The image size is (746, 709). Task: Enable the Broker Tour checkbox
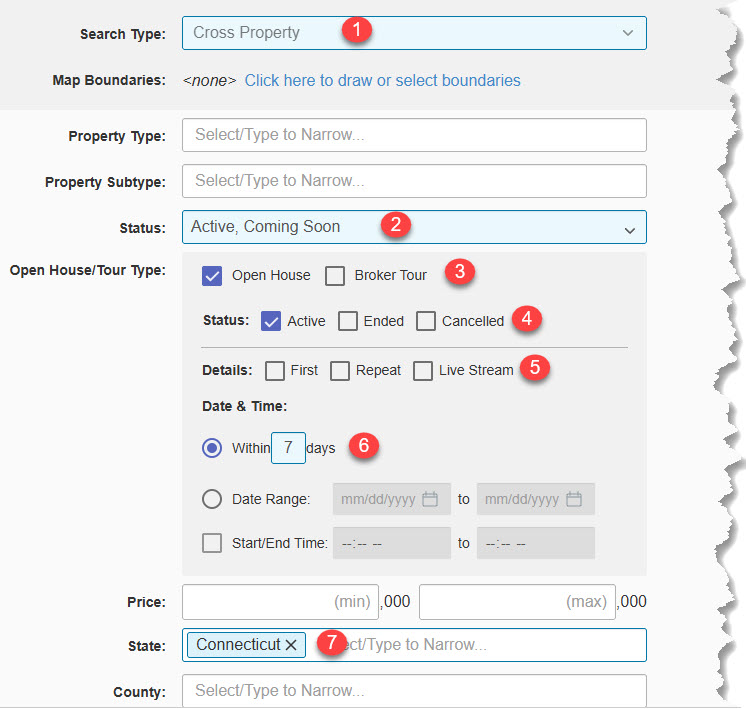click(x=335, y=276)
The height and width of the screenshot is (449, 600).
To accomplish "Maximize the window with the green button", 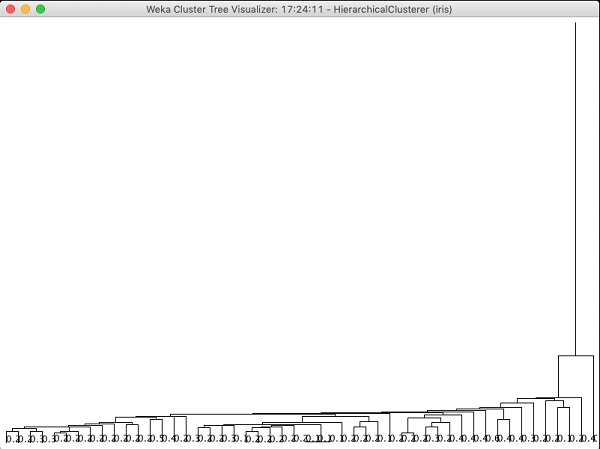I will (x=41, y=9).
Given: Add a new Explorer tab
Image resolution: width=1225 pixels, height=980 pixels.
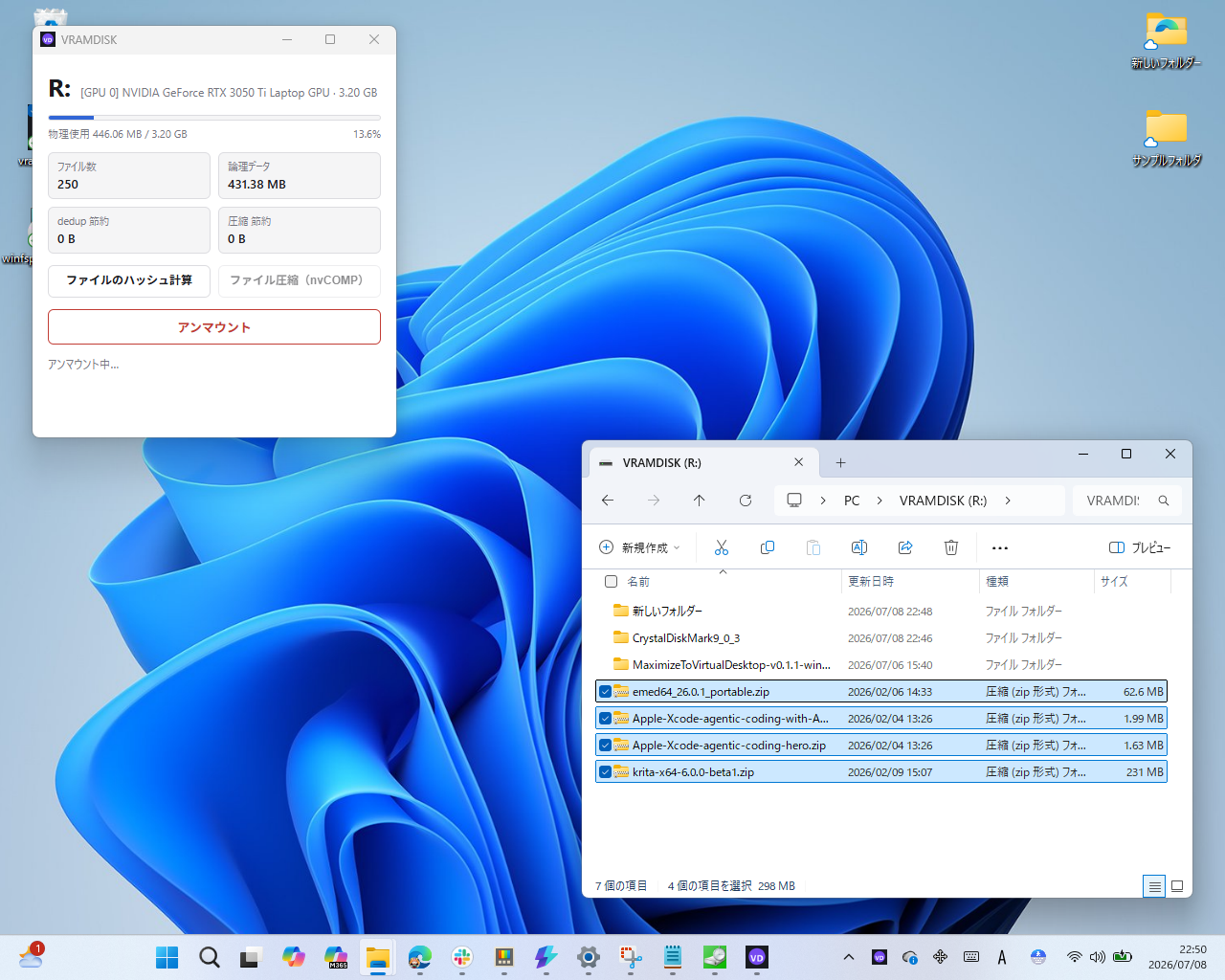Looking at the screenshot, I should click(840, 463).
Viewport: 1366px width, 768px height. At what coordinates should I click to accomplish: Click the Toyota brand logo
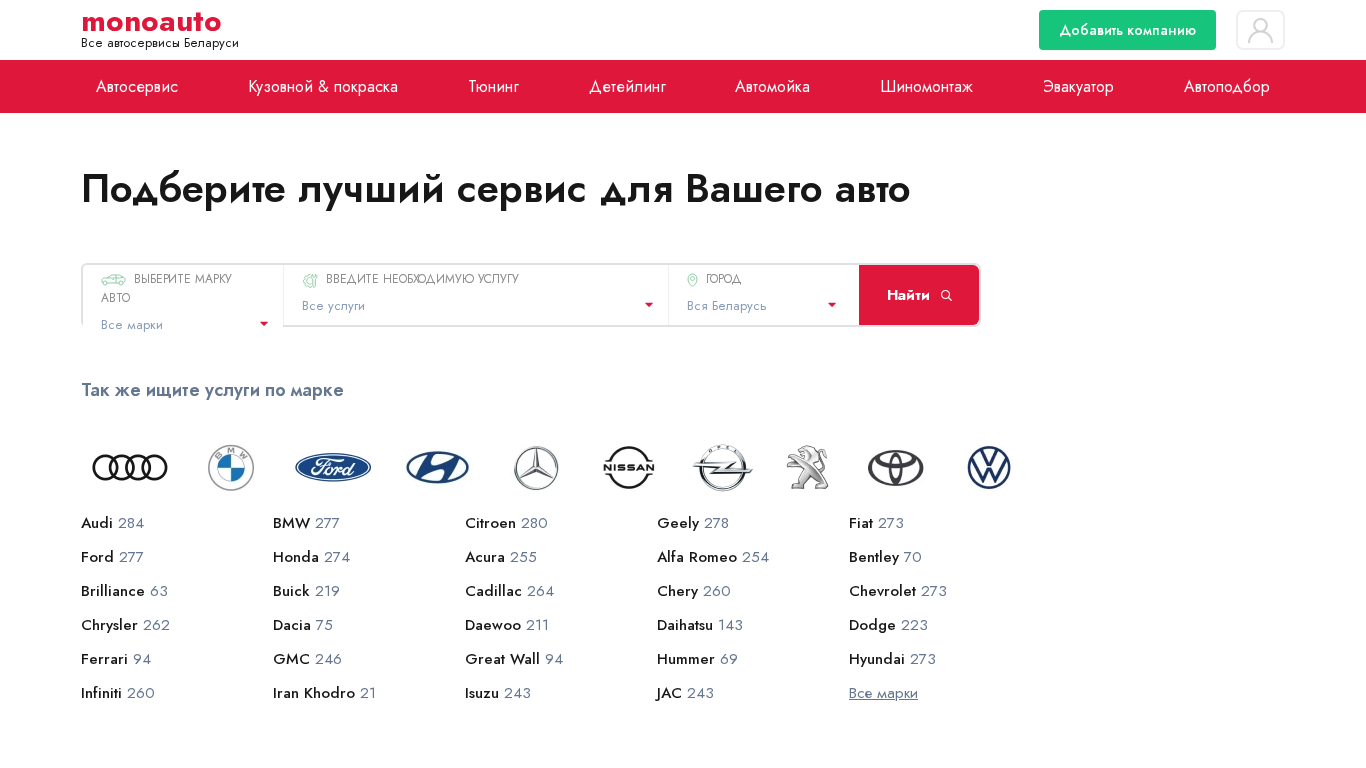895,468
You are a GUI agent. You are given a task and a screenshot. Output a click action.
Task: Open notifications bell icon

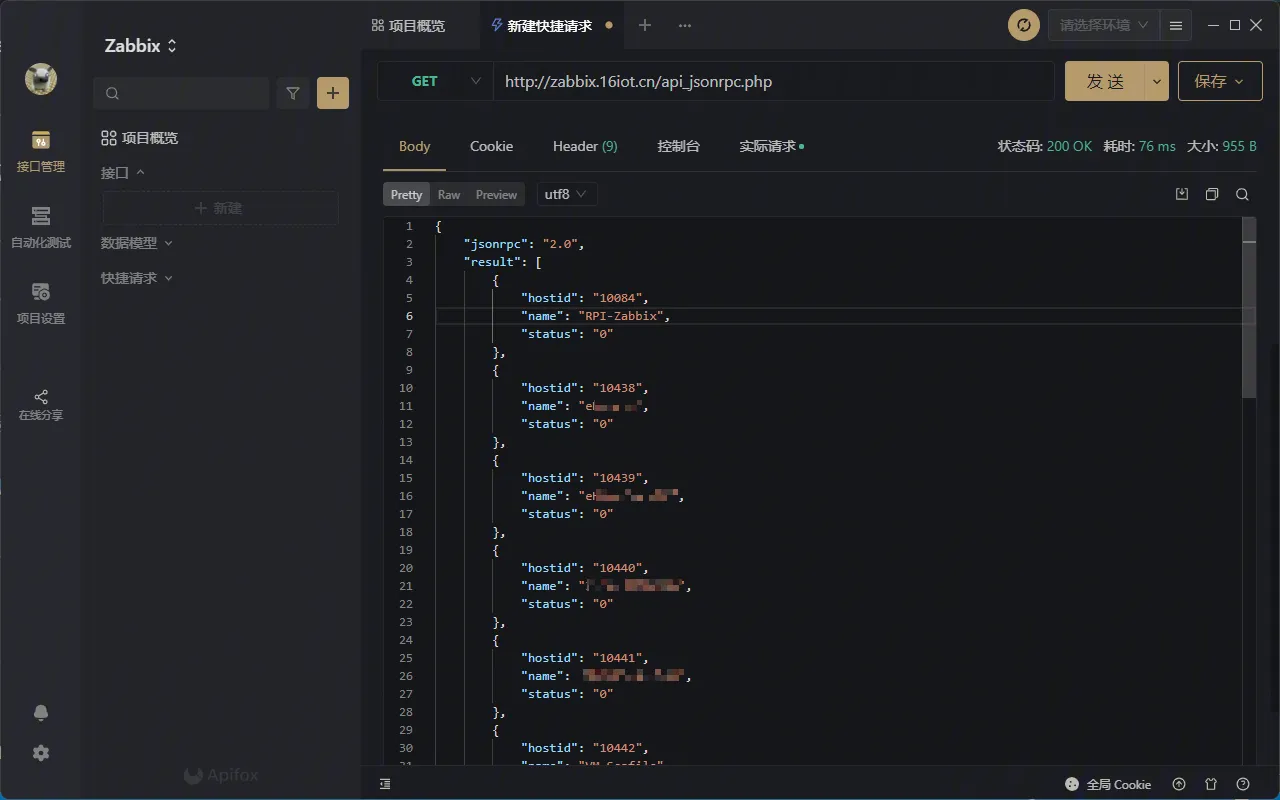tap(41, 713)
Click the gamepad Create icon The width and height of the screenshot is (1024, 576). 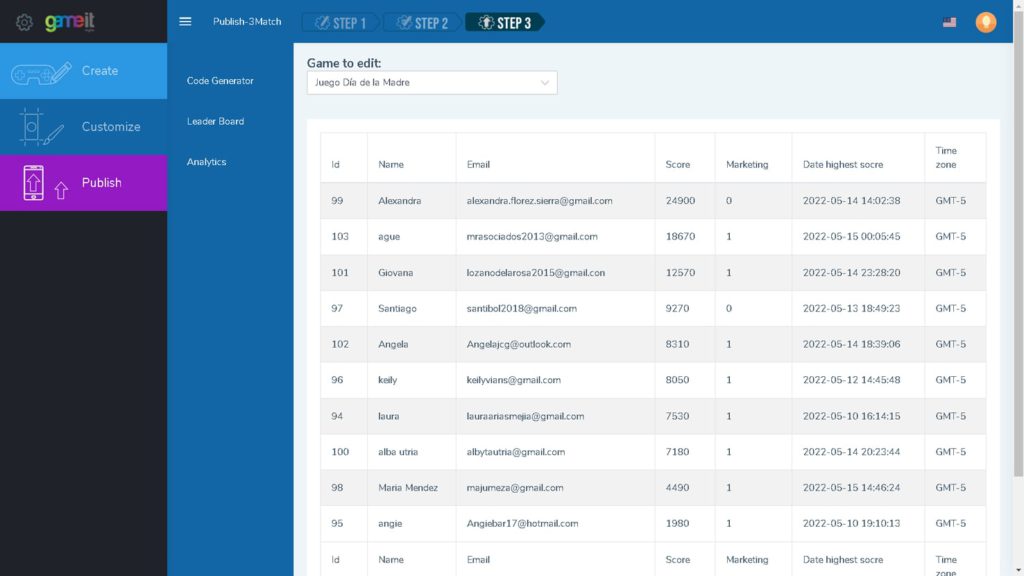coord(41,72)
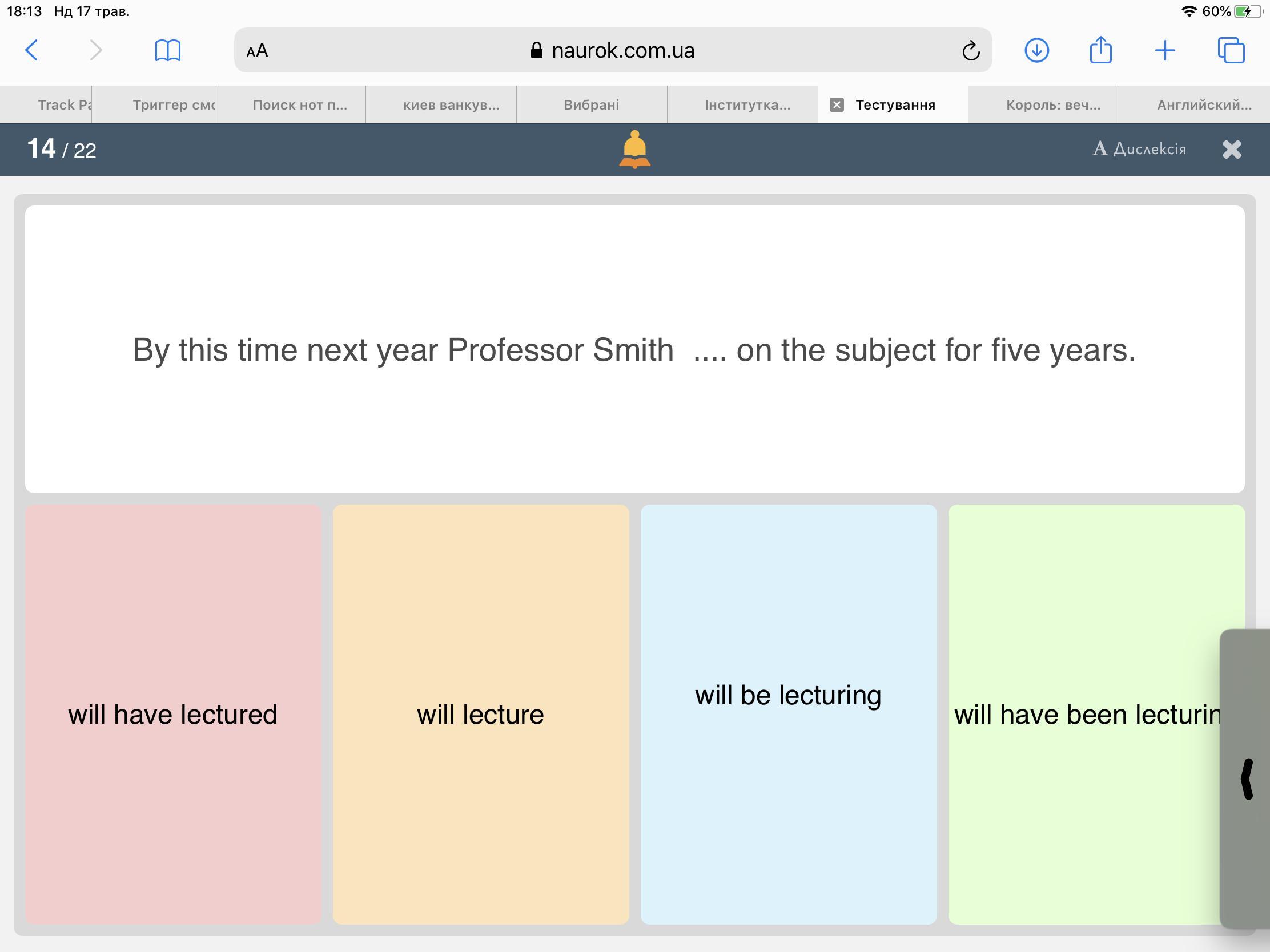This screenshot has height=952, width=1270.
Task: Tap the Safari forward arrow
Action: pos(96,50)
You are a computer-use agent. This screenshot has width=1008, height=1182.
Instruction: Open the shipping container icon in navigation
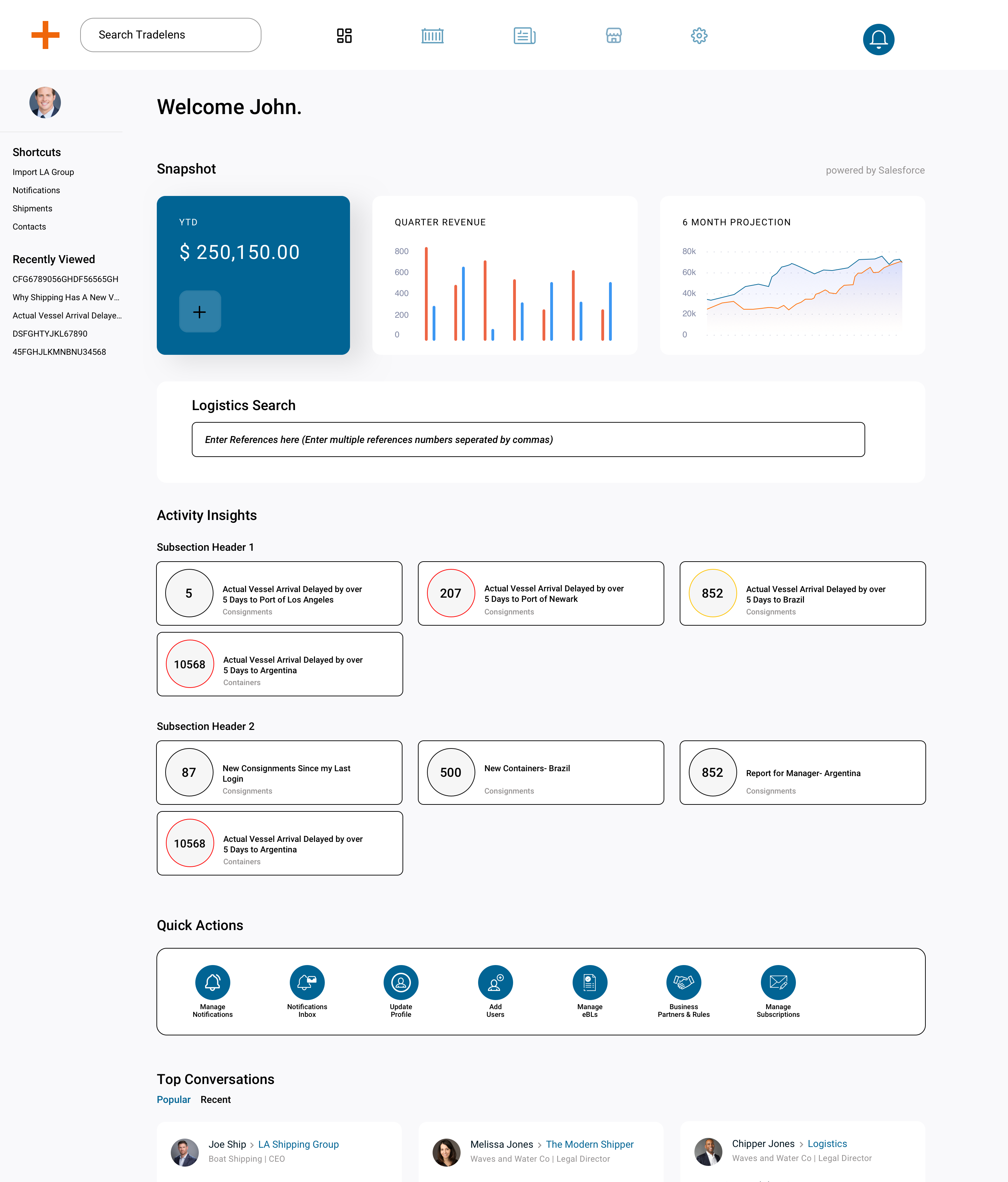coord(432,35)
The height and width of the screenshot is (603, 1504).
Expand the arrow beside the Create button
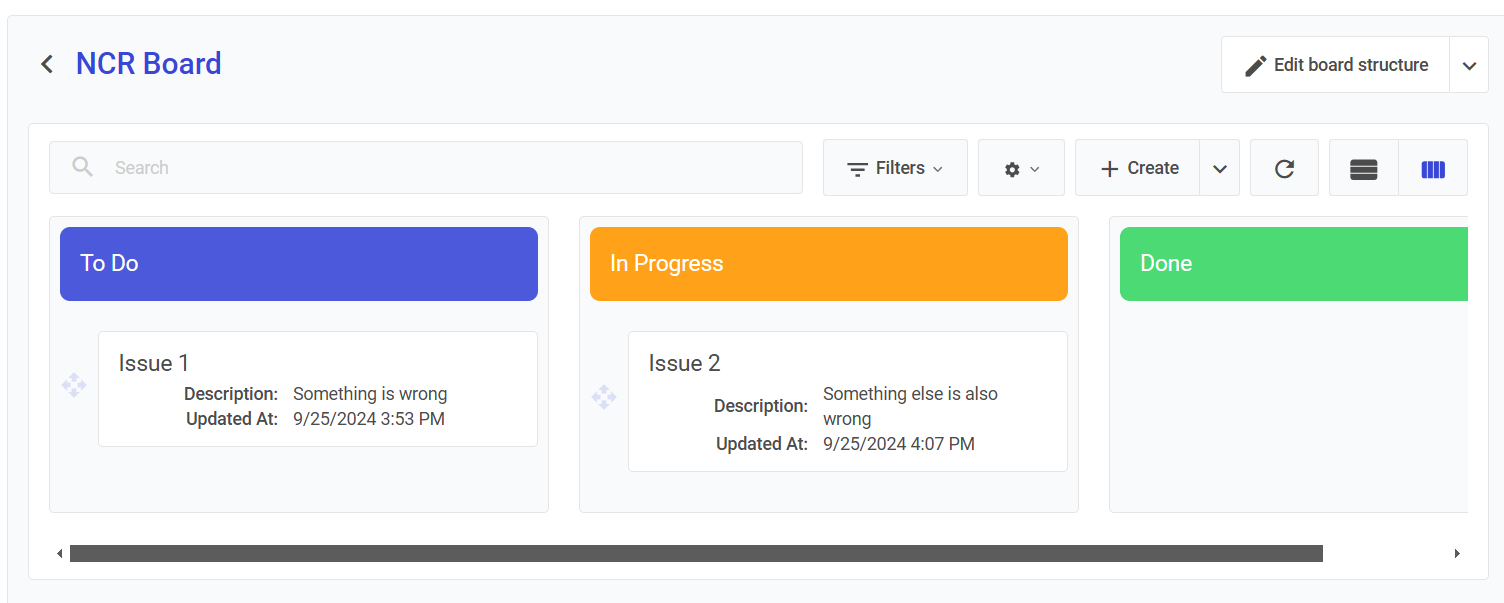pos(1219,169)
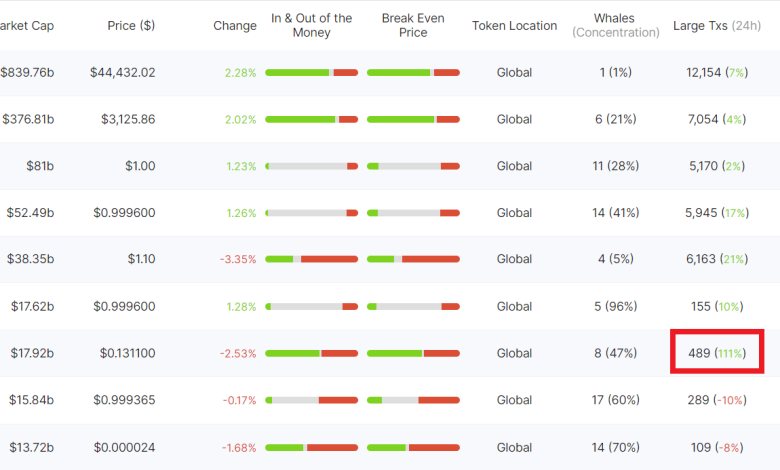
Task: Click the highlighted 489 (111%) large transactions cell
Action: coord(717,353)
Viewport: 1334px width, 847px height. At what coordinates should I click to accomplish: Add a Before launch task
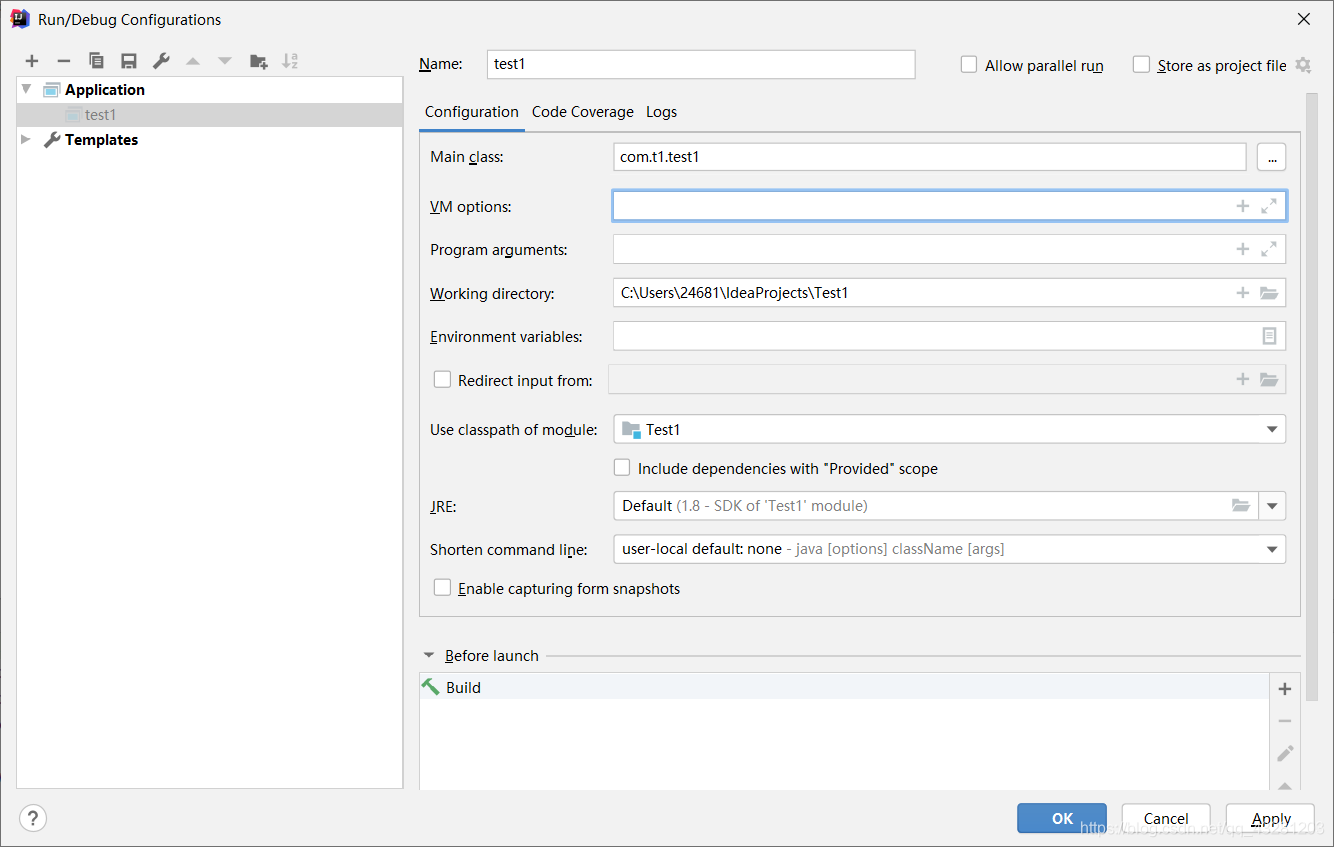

■ EXERCISE REQUIREMENTS ■
Please identify each line in the records above that contains the word "coordinates" and copy those lines out in full.

■ SOLVED EXERCISE ■
Viewport: 1366px width, 768px height. At what coordinates should I click to accomplish: Click the Toyota brand logo
Viewport: 1334px width, 847px height. At what coordinates should I click to accomplish: Add a Before launch task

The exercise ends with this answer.